At the end of the day, you’d take five innings with one run surrendered from your fifth starter every day. Or you would if the rest of the rotation was consistently slapping it, which they’re circling, but they’re not quite there yet. Walking seven just isn’t going to get it done, and Chatwood might need a massive overhaul of his motion to get the most out of what is unquestionably good stuff. That’s nearly impossible to do midseason but solutions welcome.
Anthony Rizzo pulverized another ball to right today, apparently something personal with the scoreboard or patio area over there. It’s always good to see him turn on high and inside fastballs, which he’s done the past two nights.
The ‘pen wasn’t totally masterful, as Brian Duensing had some adventures, but Justin Wilson, Pedro Strop, and Brandon Morrow were clean without raising a fuss. Morrow should probably find his slider or splitter a little more often, but whatever works. It was a day of revenge for the bullpen as Cishek got a chance to sit down Aaron Altherr in a big spot, and Morrow got to do the same to Dylan Cozens. Overall, the Fightins’ left 13 guys on. The high wire act is fine when you don’t fall off.
The big talking point will be Albert Almora’s run off Anthony Rizzo’s sac fly. It was the first illegal blocking call we’ve seen in some ages, and I guess I have to say it was the right call. Andrew Knapp started in the way and only got more so catching the ball, and Almora didn’t have anywhere to go. Of course, he might have gotten around Knapp before the ball got there if he wasn’t defensive-tackle-after-a-fumble-recovery slow, but we can’t change that. It’s impossible for Knapp, as even if he’s standing in front of the plate, catching that throw would take him into the line.

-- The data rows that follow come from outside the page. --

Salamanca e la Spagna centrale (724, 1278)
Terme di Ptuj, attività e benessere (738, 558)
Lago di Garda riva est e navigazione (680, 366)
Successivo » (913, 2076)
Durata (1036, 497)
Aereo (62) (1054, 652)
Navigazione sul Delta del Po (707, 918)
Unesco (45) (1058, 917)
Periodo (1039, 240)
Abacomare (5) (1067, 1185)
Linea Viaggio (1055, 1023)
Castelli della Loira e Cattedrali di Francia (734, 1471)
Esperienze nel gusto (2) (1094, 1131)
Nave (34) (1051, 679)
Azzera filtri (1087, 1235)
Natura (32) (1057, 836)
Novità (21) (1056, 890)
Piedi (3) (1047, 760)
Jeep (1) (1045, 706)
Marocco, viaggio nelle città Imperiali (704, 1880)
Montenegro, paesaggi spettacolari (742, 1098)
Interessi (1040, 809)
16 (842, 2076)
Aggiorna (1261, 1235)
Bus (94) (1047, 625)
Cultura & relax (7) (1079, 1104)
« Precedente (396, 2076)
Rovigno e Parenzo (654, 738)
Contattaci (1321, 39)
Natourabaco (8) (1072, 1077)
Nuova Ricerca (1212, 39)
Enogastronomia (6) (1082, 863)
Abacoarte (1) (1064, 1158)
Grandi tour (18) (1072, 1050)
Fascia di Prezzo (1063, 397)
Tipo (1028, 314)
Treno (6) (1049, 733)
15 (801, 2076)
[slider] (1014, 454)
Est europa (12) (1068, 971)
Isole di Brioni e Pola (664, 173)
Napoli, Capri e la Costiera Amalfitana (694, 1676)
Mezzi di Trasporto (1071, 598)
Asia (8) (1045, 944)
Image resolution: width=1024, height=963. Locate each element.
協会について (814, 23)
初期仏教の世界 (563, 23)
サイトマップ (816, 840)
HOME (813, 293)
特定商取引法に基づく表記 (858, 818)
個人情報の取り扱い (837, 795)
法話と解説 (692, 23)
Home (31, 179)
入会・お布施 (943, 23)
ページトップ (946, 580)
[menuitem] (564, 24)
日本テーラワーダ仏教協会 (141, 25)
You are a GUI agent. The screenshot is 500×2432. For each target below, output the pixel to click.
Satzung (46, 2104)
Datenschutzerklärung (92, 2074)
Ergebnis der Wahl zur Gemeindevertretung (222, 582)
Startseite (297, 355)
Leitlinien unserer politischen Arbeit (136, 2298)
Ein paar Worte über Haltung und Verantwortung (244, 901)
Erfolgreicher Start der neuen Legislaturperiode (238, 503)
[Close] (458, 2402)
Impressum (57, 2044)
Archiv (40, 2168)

The problem is the plate is different from the other bases, in a stunning piece of baseball analysis. If you block third base and force a runner to go wide, he still has to find a way to hang onto the base. At the plate runners can tap a pinky as they slide by, going to a place where catchers can’t get to if they have to leave the whole lane open. I’m not sure there is a right answer. But I guess the right answer is always the one that goes for the Cubs.
Top Play (WPA): Big Tony’s big fly in the fourth was the Cubs’ top play on the afternoon (+.130).
Bottom Play (WPA): Brian Duensing entered his second inning of work in the sixth, and it showed. After a single and a botched fielder’s choice due to a Kris Bryant error (what is going on with him?), Duensing struck out Odubel Herrera. Rookie Scott Kingery took a 1-0 Duensing offering for a ride to left, though, doubling and scoring two to bring the game within one run (-.186). Luckily, Duensing and Steve Cishek slammed the door on that rally quickly.